Among the first axioms of classical, constructive and modal logic is that anything that's coherently conceivable/possible, necessarily exists in our minds, and in classical and modal logic, it necessarily exists beyond our minds for complex reasons that I won't get into here. (Note: the only exception to this rule, at least initially, is when the negative is assumed on the test basis of rational skepticism in order to uncover any potential contradictions in complex postulates or theorems.)
However, the actual objects or constituents of transcendent propositions (as distinguished from the issue of logical coherency) can only be assigned a valid, might or might not be true value in the absence of an inhabited proof of direct evidence in constructive logic and in science. (Note: in this case the term
proof goes to the controlling foundation for science, i.e., the logical categories of ontology, not to the conventions of science, which are contingent on the former. In other words, the logic of metaphysics tells science what it can legitimately do and what it can't do. The inferences of science are limited to the substances of sensory data.)
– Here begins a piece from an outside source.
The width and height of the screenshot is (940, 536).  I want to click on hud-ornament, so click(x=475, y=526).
Notwithstanding, ultimately, everything we believe is rational, not material in nature. Only fanatically closed-minded, question-begging dogmatists limit the application of organic logic to empirical entities, disregard the implications of mathematically demonstrable constructs like
perfection,
eternity,
absoluteness,
ultimacy . . . as premised on the construct of infinity, and confine the principle of identity and the logical proofs thereof to the trappings of a one-dimensional reality.
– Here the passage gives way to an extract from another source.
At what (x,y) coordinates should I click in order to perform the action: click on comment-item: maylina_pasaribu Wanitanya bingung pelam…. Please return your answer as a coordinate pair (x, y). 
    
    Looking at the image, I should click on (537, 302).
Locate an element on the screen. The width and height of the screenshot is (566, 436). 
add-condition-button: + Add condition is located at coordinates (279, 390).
This attitude not only stifles the natural flow of rational discourse, but circumvents the process of disclosing the legitimate avenues of scientific discourse. In other words, if we were to bind the logical concerns of human cognition to the conventions of science, as some have proposed unaware as to what that would actually mean in reality, we would not only destroy the foundation for science itself as we arbitrarily reduced the intuitive range of human apprehensive, we would reduce the range of scientific inquiry!
Besides, we know about things of a single predicate that can occupy up to an infinite number of locations simultaneously (subatomic particles, like electrons and photons) without contradiction, and we know about lots or things of a single predicate that exist as distinctly two or more things, albeit, simultaneously as one and the same thing without contradiction, in the material realm of being
: three-dimensional space, electromagnetic radiation, the Majorana fermion, magnetic poles. . . . In truth, virtually everything that exists of a single predicate is comprised of two or more things simultaneously, our bodies as a whole, for example, or any given part of our bodies, all the way down to the subatomic level
: the principle of division rendering ever-smaller wholes of a single predicate.
The conceptualizations of
perfection, infinity and
eternity (or concepts like
ultimacy and
absoluteness) are apprehensible and logically coherent, and they may be readily demonstrated as such in linguistic or mathematical terms. As these concepts are objectively and universally understood via the delineations of the rational forms and logical categories of human consciousness, as premised on the principle of identity
: they are axioms assigned a truth value in all forms of logic. In short,
because they are objectively and universally understood, their conceptualizations are justifiably held to exist.